HDFC Bank Ltd is advancing with its strategic move to take its non-banking subsidiary, HDB Financial Services, public. The initial public offering (IPO) is expected to take place either by December this year or by the close of the current financial year, according to individuals familiar with the matter. The offering is likely to include both a secondary sale of shares and fresh capital infusion, aiming for a valuation in the range of $7–8 billion.
Bankers Being Shortlisted
HDFC Bank, which currently holds a 94.64% stake in HDB Financial Services, is in the final stages of selecting investment bankers for managing the IPO. The bank is expected to finalise the names this month. International firms such as Morgan Stanley, Bank of America, Nomura, and UBS Securities are among those being considered, while domestic players like ICICI Securities, Axis Capital, and IIFL are also likely to be involved in the process.
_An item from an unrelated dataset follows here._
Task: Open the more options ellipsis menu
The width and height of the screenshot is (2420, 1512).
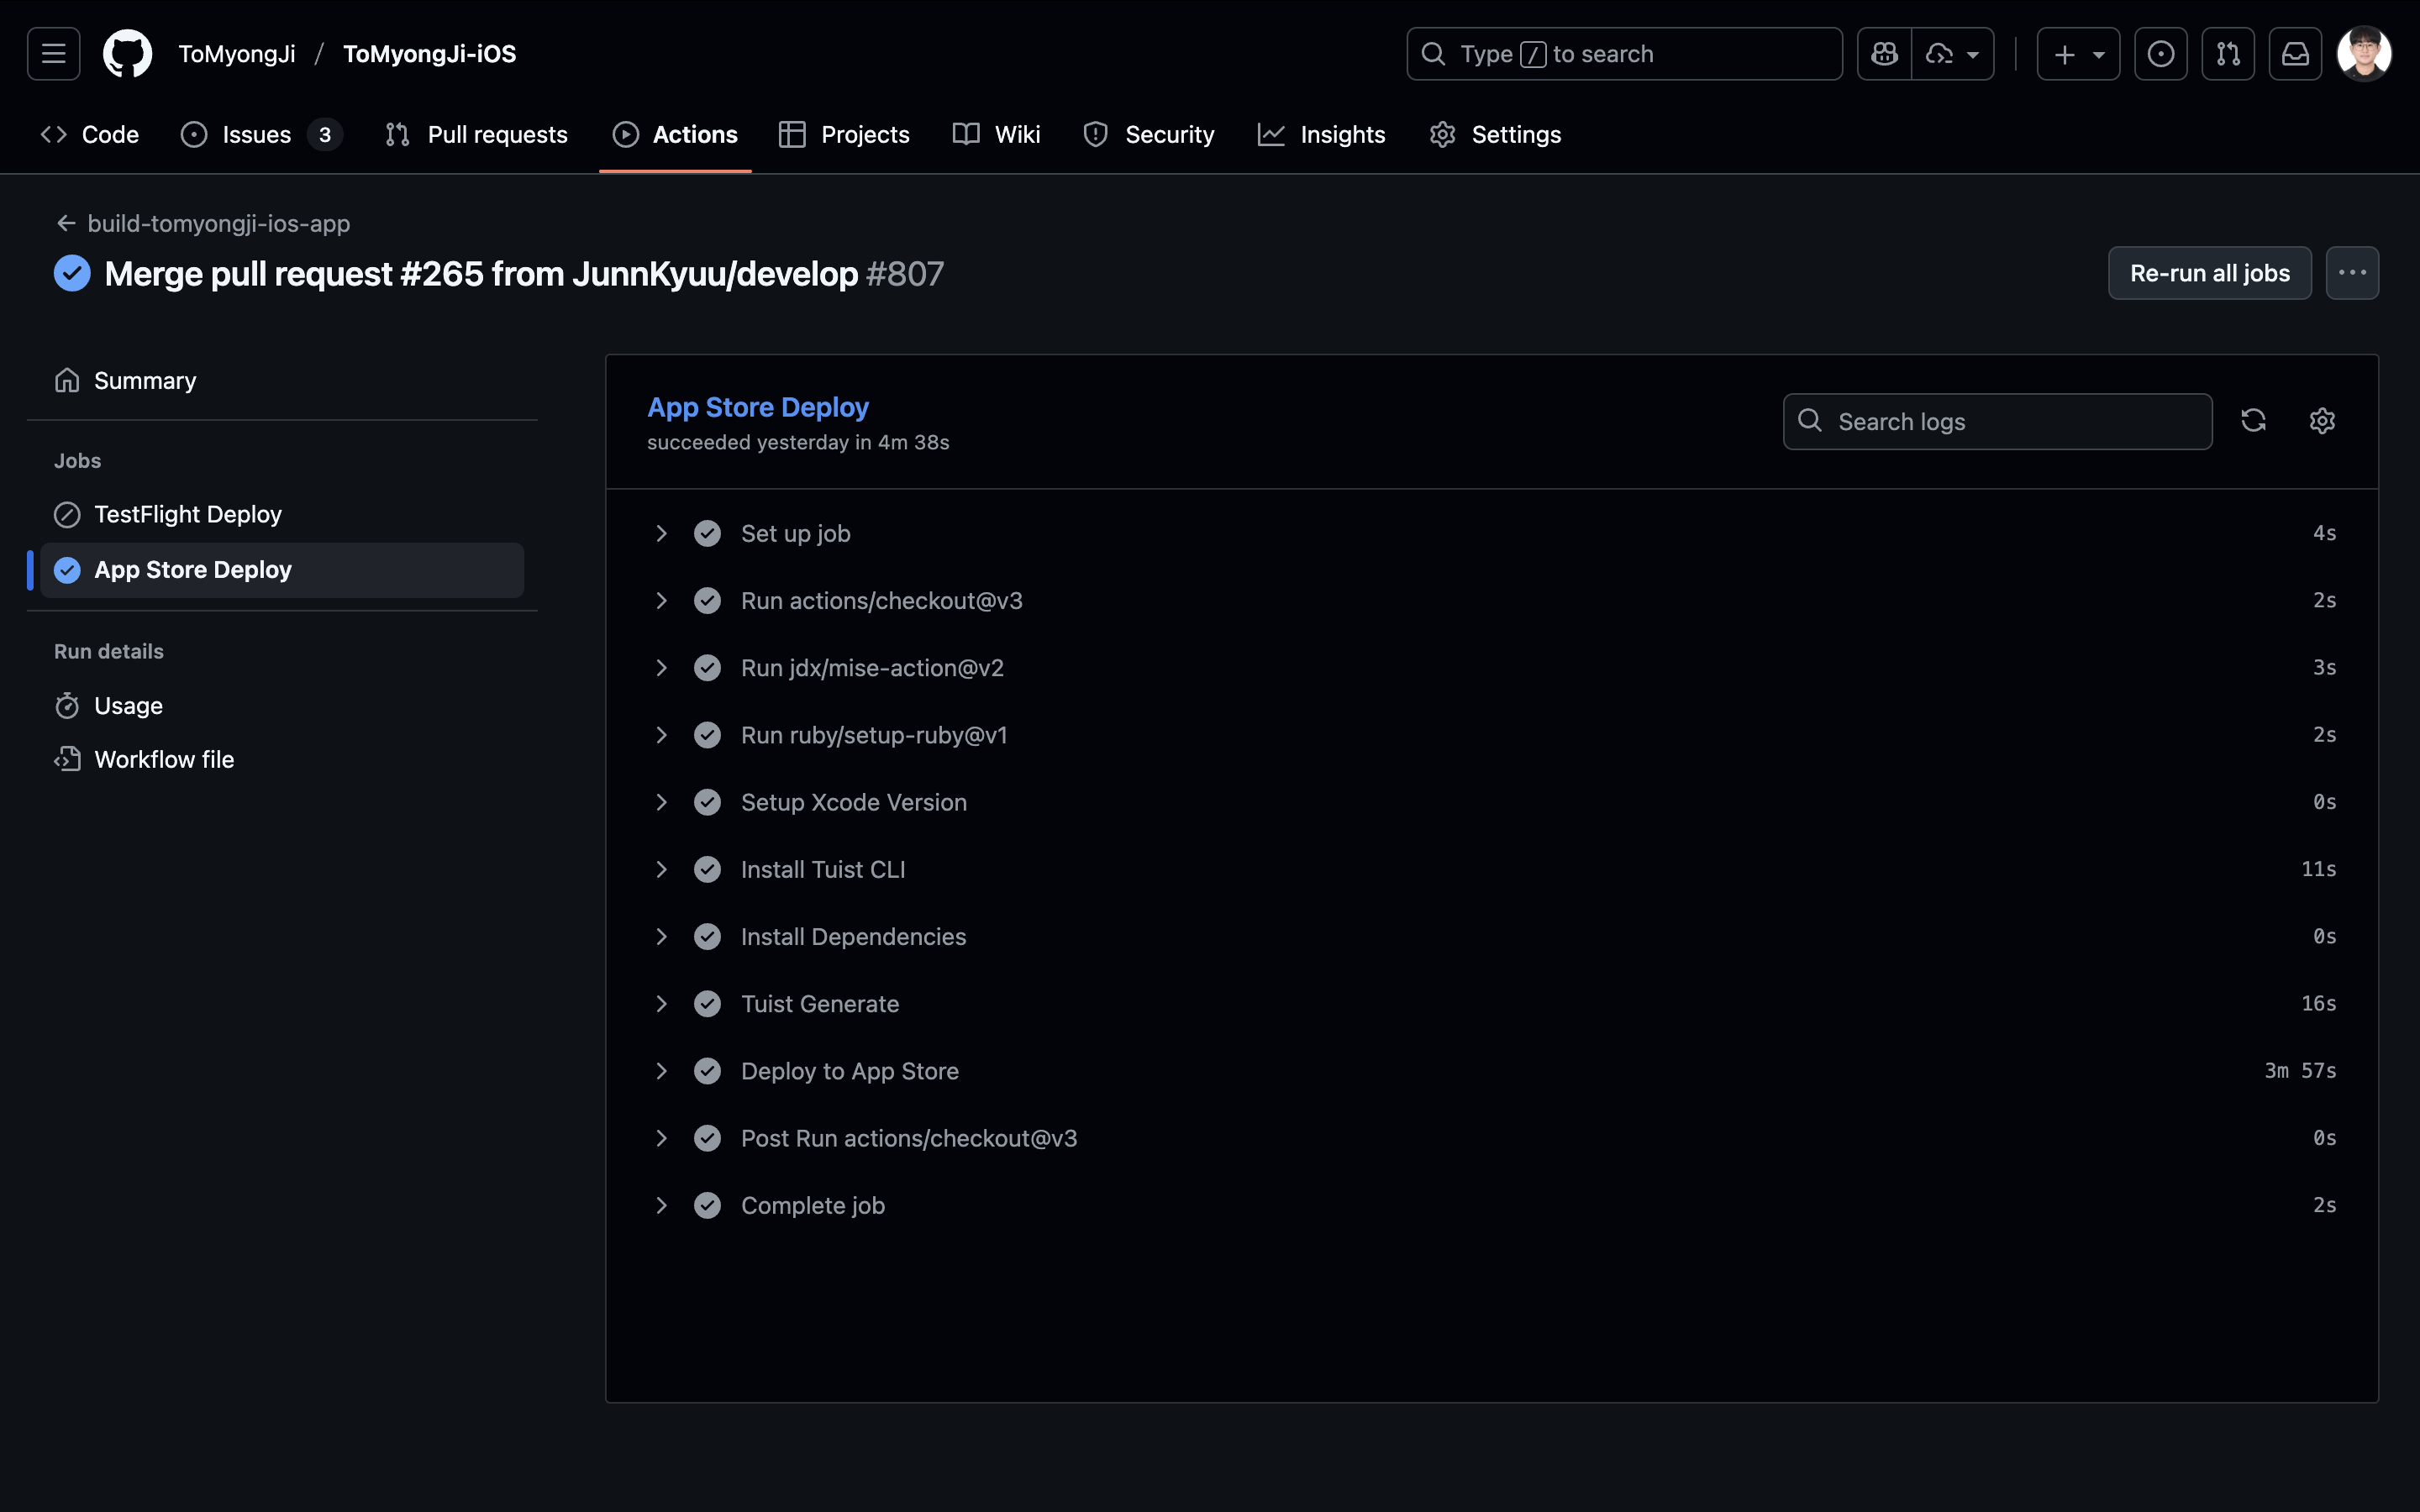Action: 2352,273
Fast-Track Regulatory Filings
Once the bankers are appointed, HDFC Bank plans to file the draft red herring prospectus (DRHP) within a month. Sources suggest that the process is being fast-tracked, and as soon as regulatory approval is secured, the company will proceed to list. HDFC Bank and HDB Financial Services have not provided any official comment on the matter as of now.
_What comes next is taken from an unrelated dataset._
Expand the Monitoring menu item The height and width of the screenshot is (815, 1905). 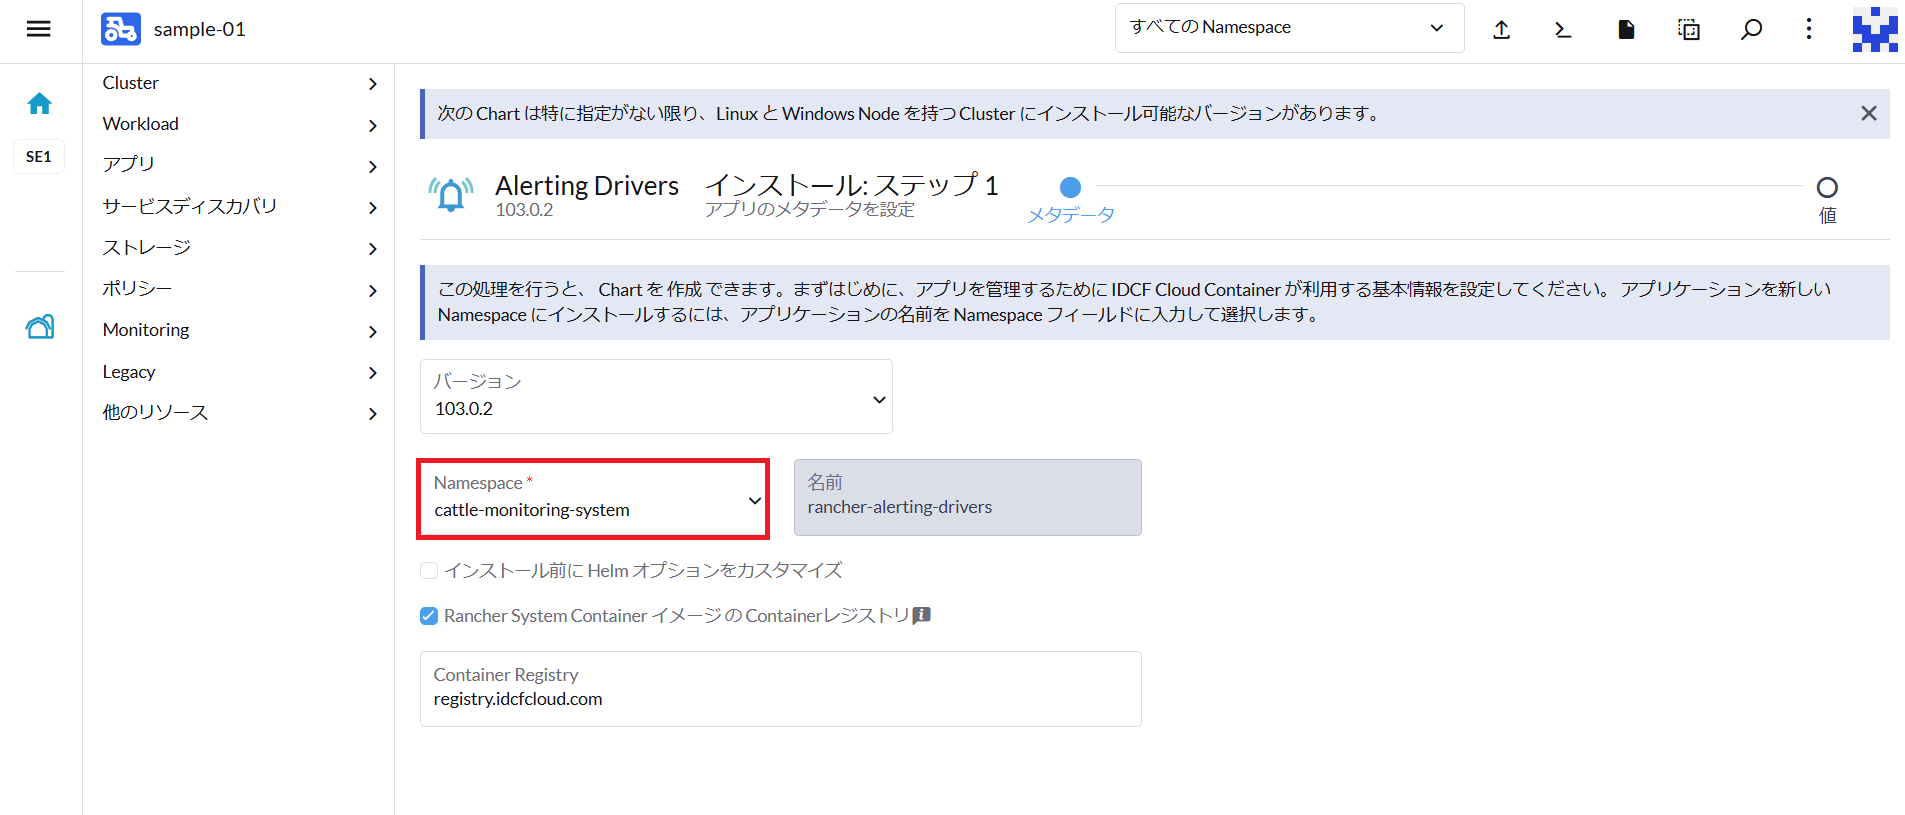(239, 330)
Unlocking Value and Valuation Goals
With a net worth of around Rs 13,300 crore as of the June quarter, HDFC Bank is targeting a valuation of Rs 78,000–87,000 crore (around $9–10 billion) for HDB Financial Services, translating to a price-to-book ratio of 4.5–5x. The bank is expected to sell off 10–15% of its stake in the IPO, potentially enhancing its capital adequacy by Rs 7,800–8,700 crore. HDFC Bank's capital adequacy ratio stood at 19.3% as of the June quarter.
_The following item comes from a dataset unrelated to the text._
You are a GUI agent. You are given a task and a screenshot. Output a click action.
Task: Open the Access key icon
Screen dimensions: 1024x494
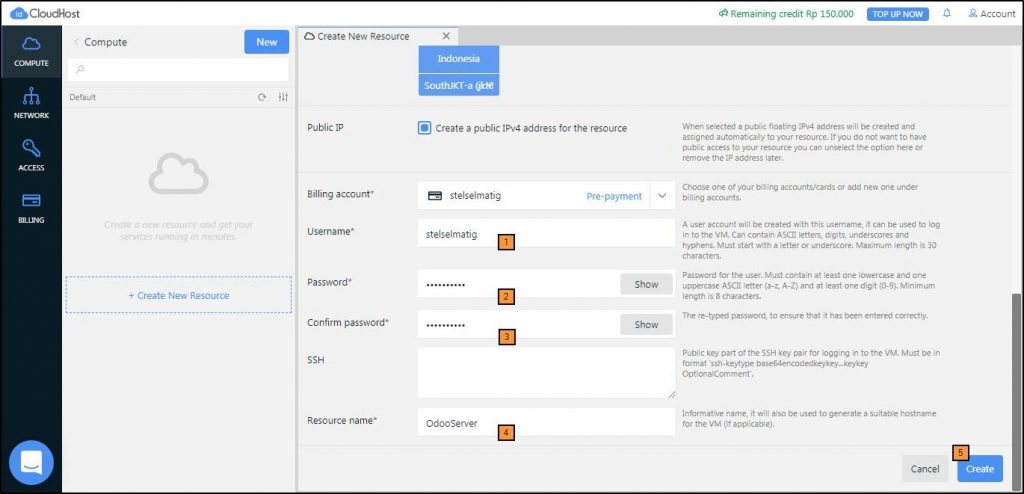point(31,154)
No Pre-IPO Sale After Failed Talks
Initially, HDFC Bank explored the option of selling a portion of HDB Financial Services shares through private placement before the IPO. However, after talks with Mitsubishi UFJ Financial Group (MUFG) fell through, the focus shifted entirely to the public listing. With the IPO timeline now expedited, the bank aims to move forward quickly to ensure maximum value discovery without any delays.